You can become conversationally fluent in AI without ever building a real operational strategy around it.
Reading about AI is not the same thing as answering questions like:
• Which departments should move first?
• How should AI risk actually be evaluated?
• What deserves investment versus experimentation?
• Who owns the AI strategy internally?
• What does realistic adoption even look like for this institution specifically?
Different leaders absorb different versions of the conversation
This is part of why leadership alignment scored lower than personal comfort across the survey.
Most executives are consuming AI information independently, through different channels, with different priorities in mind.
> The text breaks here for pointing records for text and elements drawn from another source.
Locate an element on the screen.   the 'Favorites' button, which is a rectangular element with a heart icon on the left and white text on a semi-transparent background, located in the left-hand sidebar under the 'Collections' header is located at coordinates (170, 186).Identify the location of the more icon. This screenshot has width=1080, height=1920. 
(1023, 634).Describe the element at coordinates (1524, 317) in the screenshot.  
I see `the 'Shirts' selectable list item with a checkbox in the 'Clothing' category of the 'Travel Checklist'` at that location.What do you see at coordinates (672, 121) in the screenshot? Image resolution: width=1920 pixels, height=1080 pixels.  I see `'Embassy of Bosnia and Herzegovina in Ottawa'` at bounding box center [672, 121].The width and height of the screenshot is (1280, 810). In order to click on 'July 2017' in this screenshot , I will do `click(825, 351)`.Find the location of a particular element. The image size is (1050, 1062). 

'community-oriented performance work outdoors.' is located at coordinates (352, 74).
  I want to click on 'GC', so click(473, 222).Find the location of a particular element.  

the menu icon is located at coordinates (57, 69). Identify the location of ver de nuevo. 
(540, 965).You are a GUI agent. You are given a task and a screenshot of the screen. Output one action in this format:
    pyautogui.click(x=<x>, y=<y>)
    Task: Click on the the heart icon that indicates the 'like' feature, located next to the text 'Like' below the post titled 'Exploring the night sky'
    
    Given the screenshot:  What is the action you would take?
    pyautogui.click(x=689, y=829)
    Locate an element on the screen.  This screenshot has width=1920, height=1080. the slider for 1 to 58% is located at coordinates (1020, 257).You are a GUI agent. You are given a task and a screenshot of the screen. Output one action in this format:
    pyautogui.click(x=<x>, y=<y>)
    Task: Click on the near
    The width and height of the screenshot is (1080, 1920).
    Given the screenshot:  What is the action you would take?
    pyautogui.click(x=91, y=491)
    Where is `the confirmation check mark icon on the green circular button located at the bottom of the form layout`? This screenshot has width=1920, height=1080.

One leader leaves a conference focused on efficiency gains. Another becomes more concerned about governance and compliance. Someone else leaves convinced the organization needs to move immediately or risk falling behind competitors.
None of those perspectives is necessarily wrong; the problem is that they do not automatically combine into a coherent strategy. That helps explain why leadership alignment and understanding were cited as the single biggest barrier to AI adoption, with 61.9% of respondents selecting it.
Information overload creates its own problems
At a certain point, more AI content does not necessarily lead to greater clarity, but it can definitely create the opposite.
Every article tells you AI is urgent. Every keynote says the industry is changing faster than expected. Every vendor claims to have the platform that solves everything from fraud detection to member retention to operational efficiency.
Eventually, organizations start reacting to noise instead of operating from a shared strategy.
That tends to create a familiar cycle:
• One month, AI feels urgent
• The next month, it feels overwhelming
• Teams experiment in isolated pockets
• Leadership alignment weakens
• Execution slows down
Meanwhile, everyone still feels like they’re “keeping up” because they are constantly consuming information.
This is where structured guidance becomes more valuable
The role of external advisory support is probably different from what a lot of people assume.
Most executives do not need more exposure to AI headlines. They already have that.
The more valuable function is helping leadership teams filter signal from noise and create shared context around:
• What matters now
• What can wait
• Where the actual risks are
• Which functions need alignment first
• What a realistic implementation looks like inside the organization
That is less about teaching people what AI is and more about helping organizations decide what to do with it. Those are very different things.
Credit unions are paying attention. The harder part comes next.
The survey data makes one thing pretty clear: credit union leaders are not ignoring AI.
They are reading about it, attending events, following the conversation, and trying to understand where the industry is headed.
The challenge now is moving from general awareness to organizational clarity.